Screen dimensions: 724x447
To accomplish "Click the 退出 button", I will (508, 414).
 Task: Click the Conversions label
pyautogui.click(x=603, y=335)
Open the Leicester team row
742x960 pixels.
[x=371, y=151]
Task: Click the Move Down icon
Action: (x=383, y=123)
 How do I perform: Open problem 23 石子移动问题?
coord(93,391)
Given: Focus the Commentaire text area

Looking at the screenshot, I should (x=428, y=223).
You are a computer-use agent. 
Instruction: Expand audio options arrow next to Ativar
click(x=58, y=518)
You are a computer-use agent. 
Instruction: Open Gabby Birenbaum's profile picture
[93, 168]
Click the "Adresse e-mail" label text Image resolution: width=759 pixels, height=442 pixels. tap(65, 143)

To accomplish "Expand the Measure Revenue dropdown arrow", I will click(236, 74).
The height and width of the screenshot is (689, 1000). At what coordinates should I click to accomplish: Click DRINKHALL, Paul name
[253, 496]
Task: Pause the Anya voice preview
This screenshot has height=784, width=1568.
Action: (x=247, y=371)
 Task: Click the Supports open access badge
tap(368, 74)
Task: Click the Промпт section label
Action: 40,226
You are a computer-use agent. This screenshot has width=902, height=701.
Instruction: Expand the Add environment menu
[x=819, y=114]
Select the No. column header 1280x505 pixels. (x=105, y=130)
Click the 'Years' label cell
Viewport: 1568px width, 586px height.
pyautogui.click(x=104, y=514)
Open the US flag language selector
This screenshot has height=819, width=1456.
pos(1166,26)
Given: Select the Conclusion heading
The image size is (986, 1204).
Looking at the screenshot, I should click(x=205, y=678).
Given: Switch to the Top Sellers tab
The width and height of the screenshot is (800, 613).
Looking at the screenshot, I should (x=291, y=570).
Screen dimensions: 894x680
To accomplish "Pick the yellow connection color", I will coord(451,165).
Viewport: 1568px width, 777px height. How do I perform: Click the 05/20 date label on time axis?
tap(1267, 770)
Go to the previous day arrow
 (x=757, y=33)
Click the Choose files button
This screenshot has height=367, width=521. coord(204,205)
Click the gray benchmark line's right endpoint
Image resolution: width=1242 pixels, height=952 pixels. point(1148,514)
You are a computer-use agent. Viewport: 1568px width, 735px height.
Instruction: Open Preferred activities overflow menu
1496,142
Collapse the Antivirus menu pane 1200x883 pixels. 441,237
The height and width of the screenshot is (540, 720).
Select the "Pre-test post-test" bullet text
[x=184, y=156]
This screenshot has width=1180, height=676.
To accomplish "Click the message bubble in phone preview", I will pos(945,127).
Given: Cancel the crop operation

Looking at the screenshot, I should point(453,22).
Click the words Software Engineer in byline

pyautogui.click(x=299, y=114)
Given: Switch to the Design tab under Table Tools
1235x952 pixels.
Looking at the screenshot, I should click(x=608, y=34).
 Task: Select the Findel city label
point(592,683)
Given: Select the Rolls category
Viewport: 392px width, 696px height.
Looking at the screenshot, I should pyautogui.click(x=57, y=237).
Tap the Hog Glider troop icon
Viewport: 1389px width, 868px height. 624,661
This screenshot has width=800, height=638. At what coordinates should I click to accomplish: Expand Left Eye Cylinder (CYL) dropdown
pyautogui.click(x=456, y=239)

# YOUR ASSIGNMENT
In the listing above, show every line with the word "Switch".

# TASK RESPONSE
Given: Switch to the Top Sellers tab
Given: Switch to the Design tab under Table Tools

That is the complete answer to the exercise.